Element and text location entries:
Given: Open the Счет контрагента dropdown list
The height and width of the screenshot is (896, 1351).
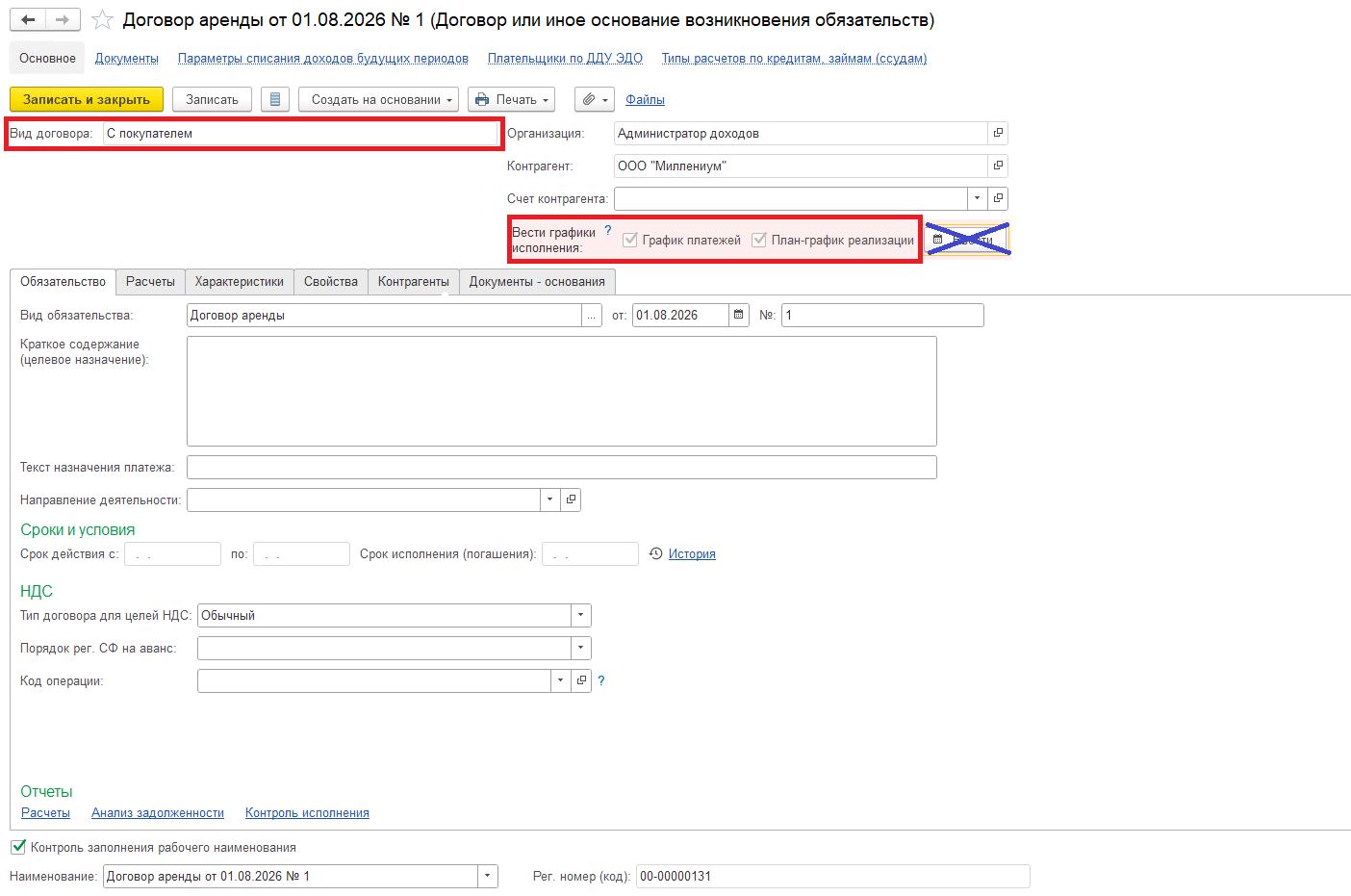Looking at the screenshot, I should (x=977, y=198).
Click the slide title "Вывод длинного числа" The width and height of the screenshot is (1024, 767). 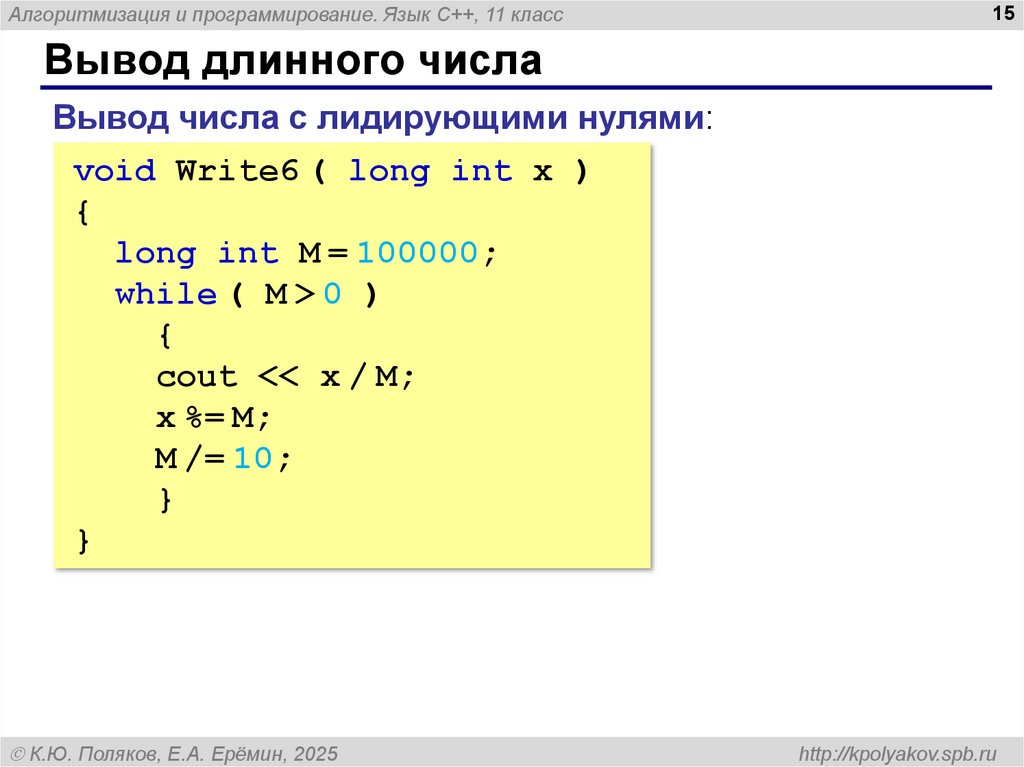pyautogui.click(x=292, y=61)
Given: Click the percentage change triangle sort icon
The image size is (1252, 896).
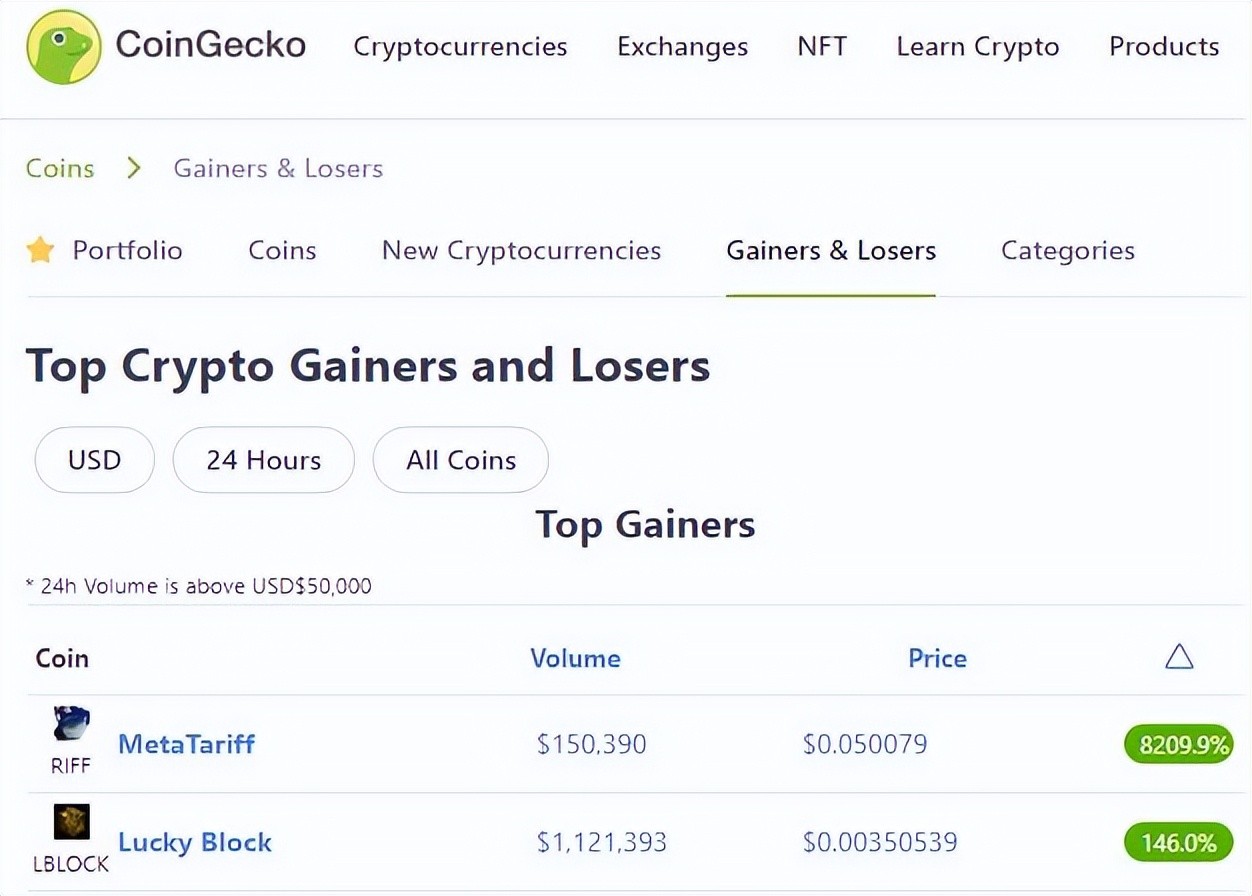Looking at the screenshot, I should coord(1179,657).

# WHAT TO WORK ON
Convert the stretch of entries from the line containing "Given: Click the" through the end of the entries into a two-column CSV with the columns text and answer. Put one row per entry, enclose each field in quotes, replace line breaks with spaces, and leave out the pictures.

# EXERCISE RESPONSE
text,answer
"Given: Click the percentage change triangle sort icon The image size is (1252, 896).","Looking at the screenshot, I should coord(1179,657)."